**INSTRUCTIONS FOR THE TASK**
Since each line must match the original, copy out the records with no differences at all.

**DATA LISTING**
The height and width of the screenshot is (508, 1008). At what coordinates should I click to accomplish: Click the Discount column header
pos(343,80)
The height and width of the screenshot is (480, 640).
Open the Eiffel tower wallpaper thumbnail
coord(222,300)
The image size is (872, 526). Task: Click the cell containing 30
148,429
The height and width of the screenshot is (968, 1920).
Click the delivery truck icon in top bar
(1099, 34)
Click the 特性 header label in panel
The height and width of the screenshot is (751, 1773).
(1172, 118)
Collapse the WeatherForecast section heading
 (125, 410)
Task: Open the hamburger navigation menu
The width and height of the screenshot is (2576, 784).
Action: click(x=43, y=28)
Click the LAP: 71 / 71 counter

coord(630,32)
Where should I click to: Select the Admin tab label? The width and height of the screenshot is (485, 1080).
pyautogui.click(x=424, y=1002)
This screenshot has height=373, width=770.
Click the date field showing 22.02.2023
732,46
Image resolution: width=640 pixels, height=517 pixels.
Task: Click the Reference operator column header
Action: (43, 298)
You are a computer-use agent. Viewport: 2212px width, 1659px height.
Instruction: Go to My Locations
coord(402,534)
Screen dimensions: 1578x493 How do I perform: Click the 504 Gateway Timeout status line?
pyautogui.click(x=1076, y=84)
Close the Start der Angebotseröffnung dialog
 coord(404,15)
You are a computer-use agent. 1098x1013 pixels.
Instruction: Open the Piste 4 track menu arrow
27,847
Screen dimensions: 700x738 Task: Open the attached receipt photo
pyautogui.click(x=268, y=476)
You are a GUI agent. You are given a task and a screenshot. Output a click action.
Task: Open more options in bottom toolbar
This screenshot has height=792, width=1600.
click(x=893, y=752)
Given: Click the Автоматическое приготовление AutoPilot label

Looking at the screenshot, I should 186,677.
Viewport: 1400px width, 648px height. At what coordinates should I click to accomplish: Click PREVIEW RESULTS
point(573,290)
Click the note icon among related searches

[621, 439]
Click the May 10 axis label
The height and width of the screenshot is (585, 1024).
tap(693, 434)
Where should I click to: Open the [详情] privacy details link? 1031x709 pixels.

**EXERCISE RESPONSE**
The height and width of the screenshot is (508, 1008). At what coordinates should I click to accomplish: Click the Discount column header
pos(343,80)
The height and width of the screenshot is (480, 640).
Open the Eiffel tower wallpaper thumbnail
coord(222,300)
The image size is (872, 526). Task: Click the cell containing 30
148,429
The height and width of the screenshot is (968, 1920).
Click the delivery truck icon in top bar
(1099, 34)
Click the 特性 header label in panel
The height and width of the screenshot is (751, 1773).
(1172, 118)
Collapse the WeatherForecast section heading
 (125, 410)
Task: Open the hamburger navigation menu
The width and height of the screenshot is (2576, 784).
Action: click(x=43, y=28)
Click the LAP: 71 / 71 counter

coord(630,32)
Where should I click to: Select the Admin tab label? The width and height of the screenshot is (485, 1080).
pyautogui.click(x=424, y=1002)
This screenshot has height=373, width=770.
Click the date field showing 22.02.2023
732,46
Image resolution: width=640 pixels, height=517 pixels.
Task: Click the Reference operator column header
Action: (43, 298)
You are a computer-use agent. Viewport: 2212px width, 1659px height.
Instruction: Go to My Locations
coord(402,534)
Screen dimensions: 1578x493 How do I perform: Click the 504 Gateway Timeout status line?
pyautogui.click(x=1076, y=84)
Close the Start der Angebotseröffnung dialog
 coord(404,15)
You are a computer-use agent. 1098x1013 pixels.
Instruction: Open the Piste 4 track menu arrow
27,847
Screen dimensions: 700x738 Task: Open the attached receipt photo
pyautogui.click(x=268, y=476)
You are a GUI agent. You are given a task and a screenshot. Output a click action.
Task: Open more options in bottom toolbar
This screenshot has height=792, width=1600.
click(x=893, y=752)
Given: Click the Автоматическое приготовление AutoPilot label

Looking at the screenshot, I should 186,677.
Viewport: 1400px width, 648px height. At what coordinates should I click to accomplish: Click PREVIEW RESULTS
point(573,290)
Click the note icon among related searches

[621, 439]
Click the May 10 axis label
The height and width of the screenshot is (585, 1024).
tap(693, 434)
Where should I click to: Open the [详情] privacy details link? 1031x709 pixels.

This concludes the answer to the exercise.